Mas talvez a principal mensagem de Elizabeth Hurley em relação ao conceito do endowment tenha sido quanto ao cuidado na utilização dos fundos patrimoniais, uma visão de longo prazo associada à responsabilidade no gasto financeiro. Como ela disse, “é preciso proteger o futuro das demandas do presente”. (Em São Paulo, uma tímida inciativa de criar fundos de reserva a partir dos repasses governamentais às organizações sociais da área da cultura foi sumariamente sacrificada na crise atual, onde os recursos acumulados ao longo dos anos acabaram servindo para custear demissões...)

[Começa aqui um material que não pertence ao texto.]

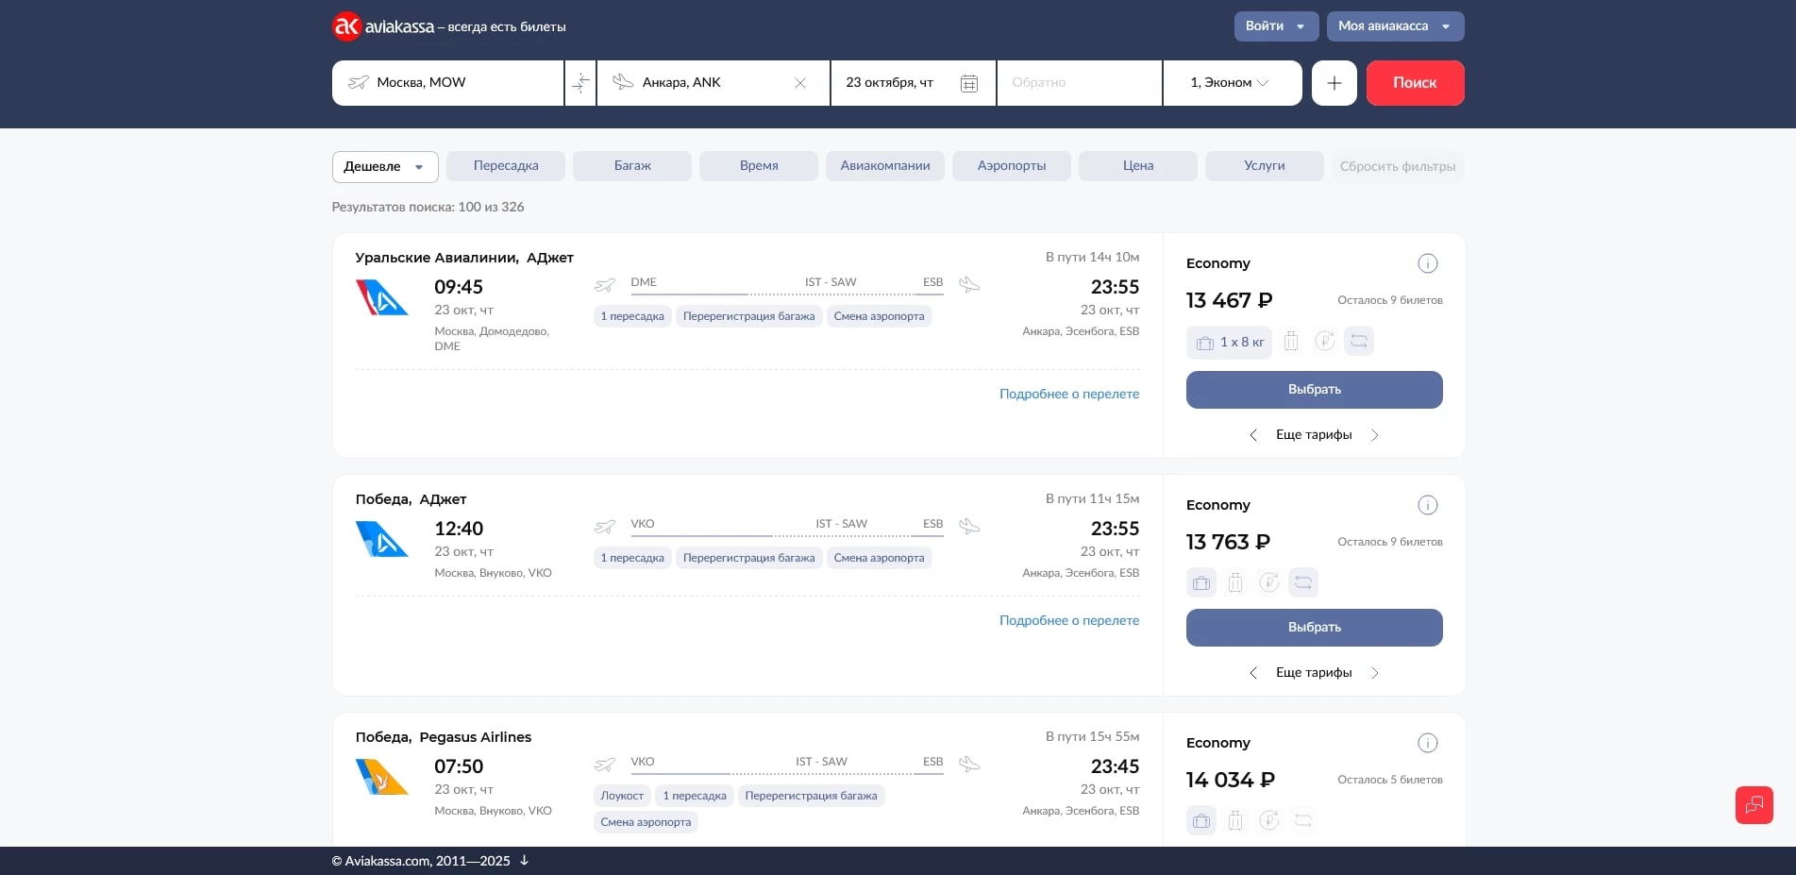Open the red chat support widget
Viewport: 1796px width, 875px height.
(x=1754, y=805)
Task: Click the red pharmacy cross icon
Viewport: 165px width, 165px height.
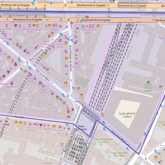Action: [16, 64]
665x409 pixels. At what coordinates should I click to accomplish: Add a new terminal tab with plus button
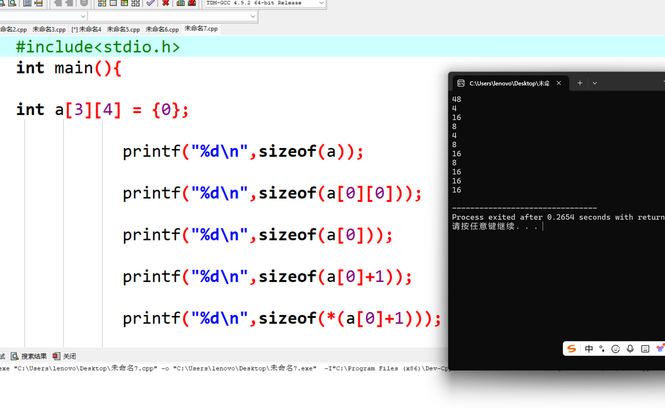click(580, 83)
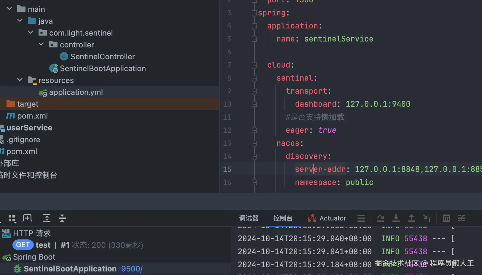Open the :9500/ link of SentinelBootApplication
This screenshot has height=275, width=482.
pos(130,269)
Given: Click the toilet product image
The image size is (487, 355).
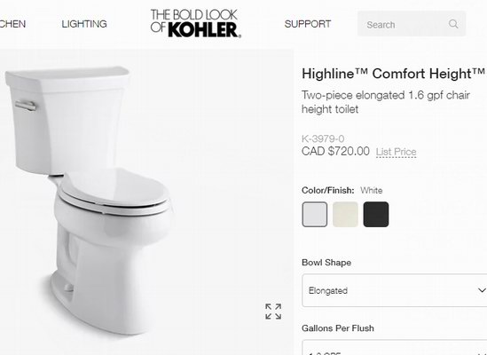Looking at the screenshot, I should point(90,201).
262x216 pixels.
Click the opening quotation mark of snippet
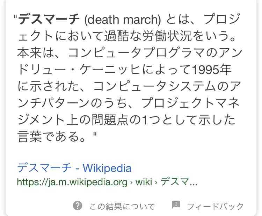coord(15,17)
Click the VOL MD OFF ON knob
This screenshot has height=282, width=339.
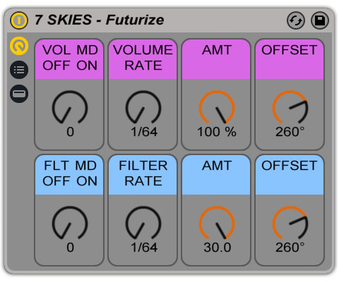(70, 108)
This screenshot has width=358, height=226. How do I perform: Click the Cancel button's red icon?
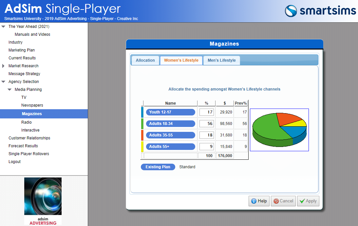[x=276, y=201]
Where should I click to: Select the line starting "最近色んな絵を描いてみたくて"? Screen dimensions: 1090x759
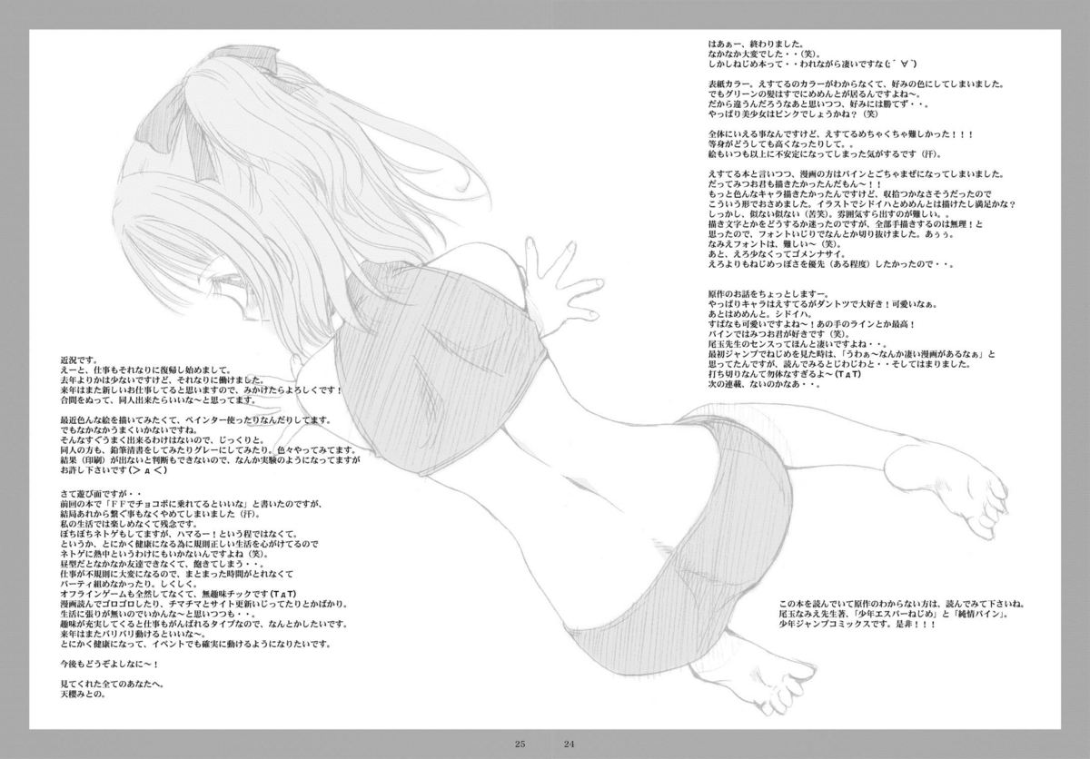[x=182, y=420]
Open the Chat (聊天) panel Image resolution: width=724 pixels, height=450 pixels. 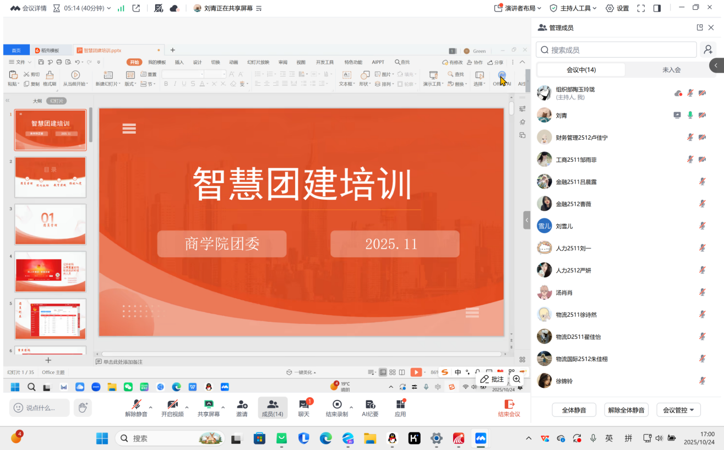(304, 408)
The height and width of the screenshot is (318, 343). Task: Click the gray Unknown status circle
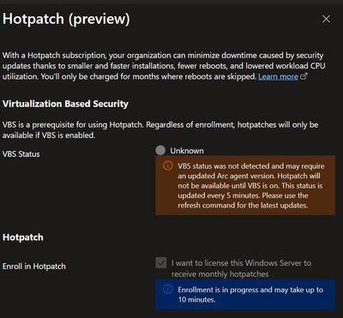click(x=160, y=151)
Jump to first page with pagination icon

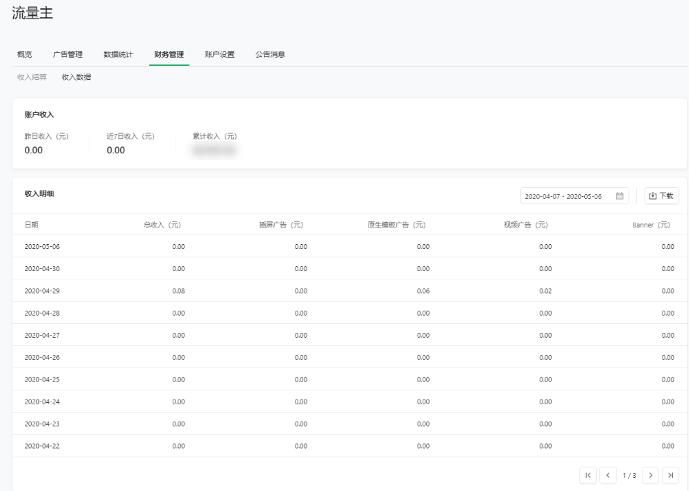pos(588,475)
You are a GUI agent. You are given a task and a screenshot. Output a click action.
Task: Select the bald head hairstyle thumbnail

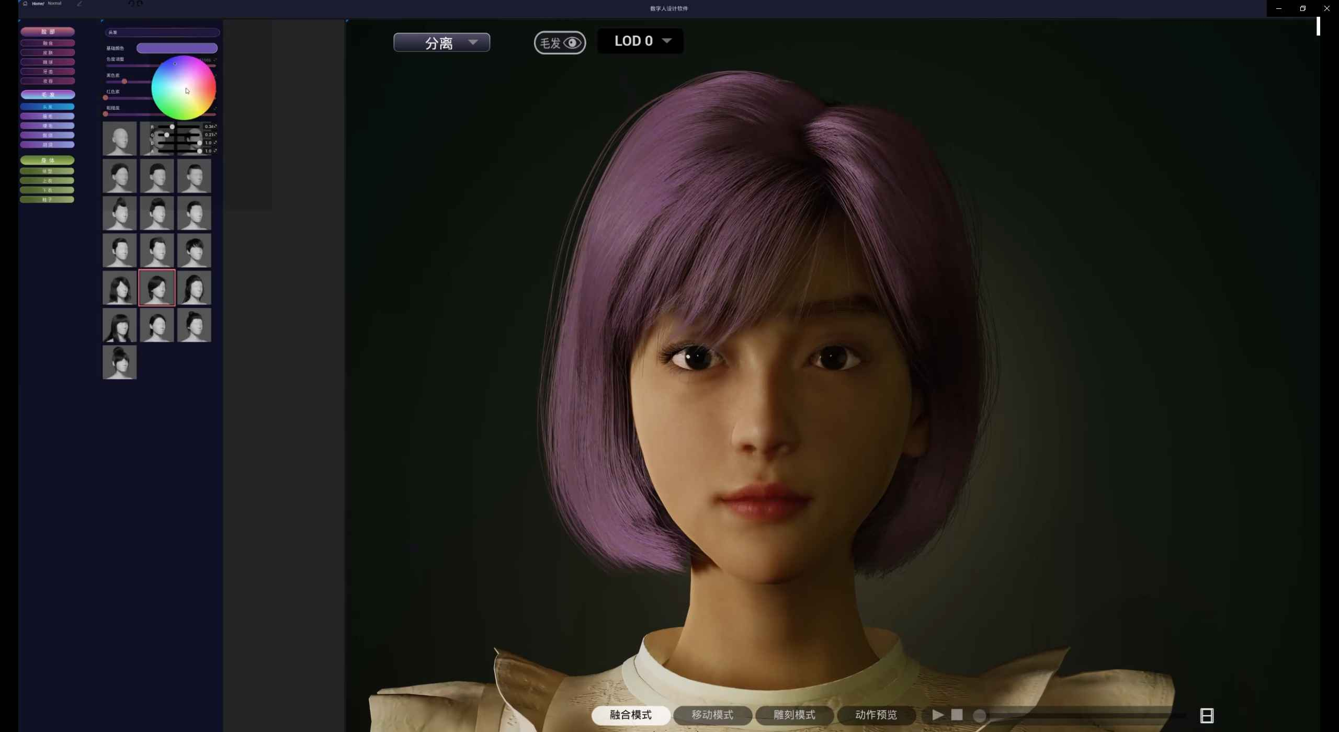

Nota: A partir de fim de julho, Ricardo Levisky, um dos principais defensores do endowment no Brasil, promove, por meio de sua empresa e da Edelman Significa, a primeira edição do Fórum Internacional de Endowments Culturais. O fórum  reunirá representantes do mercado financeiro, das instituições reguladoras, das instituições artísticas, dos patrocinadores, doadores e filantropos, para “viabilizar e disseminar a prática da construção de fundos patrimoniais permanentes que possam garantir e auxiliar a sustentabilidade financeira de instituições artísticas perenes como museus, orquestras, companhias de dança, teatros de ópera, etc.”

Esperemos que o fórum contribua para o desenvolvimento de novos modelos para o financiamento cultural em nosso país.